$ cd ..

Fastest multi-arch Docker builds on Github Actions

📅 2025-10-26

⌛ 139 days ago

📖 4 min read

In 2022 I hacked together a hybrid setup for @SuperSeriousBot: keep GitHub’s managed x86 runners, bolt on my own arm64 box over SSH, and let buildx juggle them both. It was janky, but it delivered a 10x speedup over emulating arm64 locally.

Now that GitHub ships first-party arm64 runners, the obvious question: can I ditch the self-hosted machine and still smash my multi-arch build times?

Short answer: yes. The old workflow took 10 minutes 20 seconds. The new one lands at 2 minutes 45 seconds, with no extra hardware to babysit.

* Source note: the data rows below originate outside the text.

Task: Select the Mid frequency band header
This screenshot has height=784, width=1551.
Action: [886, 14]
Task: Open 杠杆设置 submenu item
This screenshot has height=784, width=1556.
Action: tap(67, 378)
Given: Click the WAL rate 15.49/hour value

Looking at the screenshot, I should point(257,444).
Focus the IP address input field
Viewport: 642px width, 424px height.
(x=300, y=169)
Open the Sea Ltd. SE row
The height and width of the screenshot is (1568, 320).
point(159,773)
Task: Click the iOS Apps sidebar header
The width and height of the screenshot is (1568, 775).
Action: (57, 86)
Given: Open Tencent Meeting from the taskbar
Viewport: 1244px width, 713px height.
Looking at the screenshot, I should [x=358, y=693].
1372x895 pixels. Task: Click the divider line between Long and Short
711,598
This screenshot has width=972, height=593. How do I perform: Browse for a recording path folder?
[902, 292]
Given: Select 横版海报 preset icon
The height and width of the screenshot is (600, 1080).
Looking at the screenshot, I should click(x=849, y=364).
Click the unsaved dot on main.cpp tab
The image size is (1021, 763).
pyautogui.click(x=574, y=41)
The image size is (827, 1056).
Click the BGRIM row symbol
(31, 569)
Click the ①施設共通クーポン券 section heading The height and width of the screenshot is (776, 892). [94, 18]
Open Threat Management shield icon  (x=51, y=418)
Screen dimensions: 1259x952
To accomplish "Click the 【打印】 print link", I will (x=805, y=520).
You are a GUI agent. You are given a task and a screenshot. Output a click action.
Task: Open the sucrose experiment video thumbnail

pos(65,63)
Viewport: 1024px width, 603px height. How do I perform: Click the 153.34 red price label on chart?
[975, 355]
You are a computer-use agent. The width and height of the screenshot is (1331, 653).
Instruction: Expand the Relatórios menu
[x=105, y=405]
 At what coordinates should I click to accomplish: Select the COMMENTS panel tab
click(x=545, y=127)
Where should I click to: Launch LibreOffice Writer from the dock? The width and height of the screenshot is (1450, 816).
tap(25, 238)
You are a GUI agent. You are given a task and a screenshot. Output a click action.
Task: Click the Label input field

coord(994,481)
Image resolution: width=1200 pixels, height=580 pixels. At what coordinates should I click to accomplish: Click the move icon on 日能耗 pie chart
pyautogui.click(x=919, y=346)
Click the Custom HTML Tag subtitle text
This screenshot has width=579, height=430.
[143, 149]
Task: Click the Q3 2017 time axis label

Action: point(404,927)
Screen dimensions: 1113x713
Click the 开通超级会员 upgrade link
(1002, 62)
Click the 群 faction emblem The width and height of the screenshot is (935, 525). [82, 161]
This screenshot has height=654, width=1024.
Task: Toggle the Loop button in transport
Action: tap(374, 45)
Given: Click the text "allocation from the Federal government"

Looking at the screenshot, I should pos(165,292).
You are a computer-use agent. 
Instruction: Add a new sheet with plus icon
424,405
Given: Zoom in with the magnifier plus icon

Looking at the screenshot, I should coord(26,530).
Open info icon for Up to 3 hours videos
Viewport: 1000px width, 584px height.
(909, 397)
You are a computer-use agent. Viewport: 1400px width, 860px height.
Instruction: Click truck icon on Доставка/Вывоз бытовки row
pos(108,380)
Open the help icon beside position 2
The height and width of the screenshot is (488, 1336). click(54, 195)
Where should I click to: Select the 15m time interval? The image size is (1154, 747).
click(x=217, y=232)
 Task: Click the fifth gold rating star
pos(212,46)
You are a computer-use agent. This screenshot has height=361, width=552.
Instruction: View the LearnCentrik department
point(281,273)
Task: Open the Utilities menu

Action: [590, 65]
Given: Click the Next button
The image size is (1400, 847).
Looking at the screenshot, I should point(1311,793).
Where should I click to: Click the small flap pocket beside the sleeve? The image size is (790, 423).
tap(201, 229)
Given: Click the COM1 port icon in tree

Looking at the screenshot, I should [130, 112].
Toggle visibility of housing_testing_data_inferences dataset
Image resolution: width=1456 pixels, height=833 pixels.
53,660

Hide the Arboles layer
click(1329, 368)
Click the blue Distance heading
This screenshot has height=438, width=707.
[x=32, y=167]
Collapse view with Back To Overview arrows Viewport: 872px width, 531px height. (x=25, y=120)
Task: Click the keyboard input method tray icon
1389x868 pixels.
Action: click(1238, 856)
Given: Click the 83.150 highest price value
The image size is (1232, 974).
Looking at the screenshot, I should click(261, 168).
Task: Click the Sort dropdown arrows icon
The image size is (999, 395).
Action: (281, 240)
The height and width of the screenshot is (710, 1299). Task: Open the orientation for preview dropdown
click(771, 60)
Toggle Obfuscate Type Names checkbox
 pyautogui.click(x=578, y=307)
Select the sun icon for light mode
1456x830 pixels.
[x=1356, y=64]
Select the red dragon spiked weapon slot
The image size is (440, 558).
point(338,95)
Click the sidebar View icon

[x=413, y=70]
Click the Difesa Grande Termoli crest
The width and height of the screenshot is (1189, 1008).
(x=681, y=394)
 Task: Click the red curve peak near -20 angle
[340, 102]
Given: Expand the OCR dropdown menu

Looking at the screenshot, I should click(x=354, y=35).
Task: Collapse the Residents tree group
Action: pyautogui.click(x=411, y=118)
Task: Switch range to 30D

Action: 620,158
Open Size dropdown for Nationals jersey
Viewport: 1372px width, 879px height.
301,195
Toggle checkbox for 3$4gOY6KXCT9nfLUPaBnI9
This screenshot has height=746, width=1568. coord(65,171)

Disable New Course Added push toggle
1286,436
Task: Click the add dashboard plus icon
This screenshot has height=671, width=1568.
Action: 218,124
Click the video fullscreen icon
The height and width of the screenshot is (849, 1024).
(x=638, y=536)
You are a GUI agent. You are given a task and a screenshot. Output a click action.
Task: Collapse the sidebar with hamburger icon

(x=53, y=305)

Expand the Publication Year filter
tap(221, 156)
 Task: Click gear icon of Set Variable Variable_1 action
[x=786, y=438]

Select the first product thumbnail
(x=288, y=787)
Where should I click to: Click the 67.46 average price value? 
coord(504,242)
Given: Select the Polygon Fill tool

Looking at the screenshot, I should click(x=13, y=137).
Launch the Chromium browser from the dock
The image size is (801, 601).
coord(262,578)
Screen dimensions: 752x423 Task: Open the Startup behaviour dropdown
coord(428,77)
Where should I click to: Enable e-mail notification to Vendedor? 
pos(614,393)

Screenshot comparing multi-arch build times: 10m20s with QEMU vs 2m45s with native arm64 runners

Where things stood

To support linux/amd64 + linux/arm64 images, I previously leaned on QEMU emulation and a single Buildx invocation. It looked like this:

name: Release

on:
  push:
    branches:
      - "master"

jobs:
  publish:
    name: Build Docker Image
    runs-on: ubuntu-latest
    permissions:
      packages: write
      contents: read

    steps:
      - uses: actions/checkout@v4

      - name: Set up QEMU
        uses: docker/setup-qemu-action@v3

      - name: Set up Docker Buildx
        id: builder
        uses: docker/setup-buildx-action@v3

      - name: Login to GHCR
        uses: docker/login-action@v3
        with:
          registry: ghcr.io
          username: ${{ github.actor }}
          password: ${{ secrets.GITHUB_TOKEN }}

      - name: Build and push
        uses: docker/build-push-action@v5
        with:
          context: .
          platforms: linux/amd64,linux/arm64
          file: ./Dockerfile
          push: true
          tags: |
            ghcr.io/obviyus/gotm-remix:${{ github.sha }}
            ghcr.io/obviyus/gotm-remix:latest
          cache-from: type=gha
          cache-to: type=gha,mode=max

It got the job done, but every arm64 layer had to run under emulation. Even with aggressive caching (cache-to hit 1.2 GB at one point), each release still idled for ten minutes while QEMU ground through Bun + Remix builds.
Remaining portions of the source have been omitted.